Share

Bab 5 : Si Manipulatif

Sempat hening beberapa saat sebelum akhirnya Baron kembali menjelaskan sebab Dorothy tampaknya belum paham. Sebetulnya selama seminggu ini Baron sudah merencanakan semuanya, bahkan tentang keputusan ini sudah ia pikirkan sejak lama.

“Aku tidak bisa lagi berpura-pura mencintaimu. Aku tidak bisa menjalani pernikahan yang didalamnya tidak ada cinta. Seharusnya sejak awal kamu tahu dan sadar diri siapa posisimu. Mana mungkin aku bisa jatuh cinta pada anak pembantu sepertimu?” jelas Baron mimik wajahnya yang dingin menunjukkan bahwa ia serius dengan ucapannya.

Dorothy merasa tercekat, nafasnya tersendat-sendat, rasa syok membuat dadanya penuh dan sesak. Ia masih berusaha mencerna apa yang dikatakan oleh Baron.

Rasanya sulit sekali menerima semua perkataan itu setelah dua tahun menjalani kehidupan bersama, bahkan selama beberapa bulan terakhir pria itu memberikan perlakuan istimewa yang membuat Dorothy percaya hingga berhasil jatuh cinta padanya. Tapi sekarang semuanya sudah sirna, segala harap sudah patah.

“Aku mencintai wanita lain selama kita hidup bersama. Aku berencana untuk membawanya tinggal di sini. Dan tentunya kamu harus aku singkirkan. Tapi tenang, aku tidak akan mengusirmu hari ini juga. Demi menjaga nama baik kita bersama, aku akan mengizinkanmu tinggal di sini selama kurang lebih sampai satu bulan,” imbuh Baron.

Dorothy tertawa tanpa suara, menatap pria dihadapannya dengan penuh kekecewaan. “Kenapa? Kenapa kalau kamu tidak mencintaiku kita perlu berjalan sampai sejauh ini? Kenapa kamu harus berlaga seolah mencintaiku dan membuatku menaruh rasa padamu?”

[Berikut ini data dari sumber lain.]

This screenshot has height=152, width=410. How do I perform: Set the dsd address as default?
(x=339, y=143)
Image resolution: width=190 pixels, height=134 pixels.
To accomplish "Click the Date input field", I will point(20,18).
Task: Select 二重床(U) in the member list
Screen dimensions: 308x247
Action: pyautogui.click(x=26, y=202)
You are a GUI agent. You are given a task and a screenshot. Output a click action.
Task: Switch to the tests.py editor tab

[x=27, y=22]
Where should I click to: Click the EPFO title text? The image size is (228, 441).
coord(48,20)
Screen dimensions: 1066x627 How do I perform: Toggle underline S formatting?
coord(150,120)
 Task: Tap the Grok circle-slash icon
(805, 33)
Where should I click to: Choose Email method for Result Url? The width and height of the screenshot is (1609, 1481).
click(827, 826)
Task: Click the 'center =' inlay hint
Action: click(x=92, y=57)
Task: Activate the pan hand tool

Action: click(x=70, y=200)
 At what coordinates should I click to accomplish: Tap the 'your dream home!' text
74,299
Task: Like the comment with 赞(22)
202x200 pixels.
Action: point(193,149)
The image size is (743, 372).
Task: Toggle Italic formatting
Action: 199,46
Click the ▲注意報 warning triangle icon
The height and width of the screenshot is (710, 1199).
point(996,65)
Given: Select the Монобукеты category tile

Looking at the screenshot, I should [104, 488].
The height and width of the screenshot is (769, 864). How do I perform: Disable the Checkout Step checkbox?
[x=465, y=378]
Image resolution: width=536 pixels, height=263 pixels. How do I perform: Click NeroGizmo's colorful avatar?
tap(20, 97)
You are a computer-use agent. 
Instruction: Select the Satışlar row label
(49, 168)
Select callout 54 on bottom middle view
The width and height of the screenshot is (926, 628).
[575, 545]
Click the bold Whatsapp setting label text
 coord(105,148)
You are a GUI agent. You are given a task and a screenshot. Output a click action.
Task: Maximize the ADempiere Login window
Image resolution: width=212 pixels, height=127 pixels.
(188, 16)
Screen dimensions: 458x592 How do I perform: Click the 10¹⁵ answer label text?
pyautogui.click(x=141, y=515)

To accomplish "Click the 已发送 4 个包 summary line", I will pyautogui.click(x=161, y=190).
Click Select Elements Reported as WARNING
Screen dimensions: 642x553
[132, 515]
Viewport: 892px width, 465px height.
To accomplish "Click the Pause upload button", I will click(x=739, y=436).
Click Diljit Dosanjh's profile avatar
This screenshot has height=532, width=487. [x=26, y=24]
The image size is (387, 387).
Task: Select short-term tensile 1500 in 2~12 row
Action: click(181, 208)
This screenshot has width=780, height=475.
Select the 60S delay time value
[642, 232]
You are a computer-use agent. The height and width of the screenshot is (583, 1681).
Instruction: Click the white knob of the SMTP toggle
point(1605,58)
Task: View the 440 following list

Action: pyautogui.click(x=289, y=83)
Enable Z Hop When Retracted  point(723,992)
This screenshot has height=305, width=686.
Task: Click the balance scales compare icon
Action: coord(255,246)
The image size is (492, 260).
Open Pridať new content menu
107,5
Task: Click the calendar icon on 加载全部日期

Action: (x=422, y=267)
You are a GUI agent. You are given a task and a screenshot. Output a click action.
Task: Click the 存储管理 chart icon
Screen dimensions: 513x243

Baron menyunggingkan senyum, kedua tangannya ia masukan ke dalam saku celana. “Apa perlu pertanyaan itu kujawab? Kamu pasti sudah tahu apa jawabannya. Kita menikah bukan karena keinginan kita. Tapi karena tanggung jawab yang harus aku lakukan. Aku rasa setelah dua tahun ini sudah cukup untuk membuatmu merasa bahagia dan dosaku telah gugur.”

Apa maksudnya itu? Dorothy menganggap bahwa Baron sudah gila. Kenapa Baron menyeret peran tanggung jawab dalam hal ini? Dan juga dosa apa yang dimaksud?

“Merasa bahagia?” Dorothy menekankan pertanyaan tersebut. “Apa yang bisa disebut bahagia jika akhirnya seperti ini? Aku benar-benar tidak mengerti. Dan katamu ini soal tanggung jawab, apa maksudnya itu? Kenapa seolah menikahiku sebuah keharusan?”

Baron mengorek telinganya yang tak gatal dengan kelingkingnya, merasa malas berada dalam obrolan ini. “Aku dan kamu tahu, bahwa dua tahun yang lalu kamu adalah gadis miskin yang diizinkan tinggal di sini dan bekerja sebagai pembantu.” Ia mulai membuka ingatan masa lalu, sama-sama mengingat kejadian yang sudah lama tidak pernah dibahas.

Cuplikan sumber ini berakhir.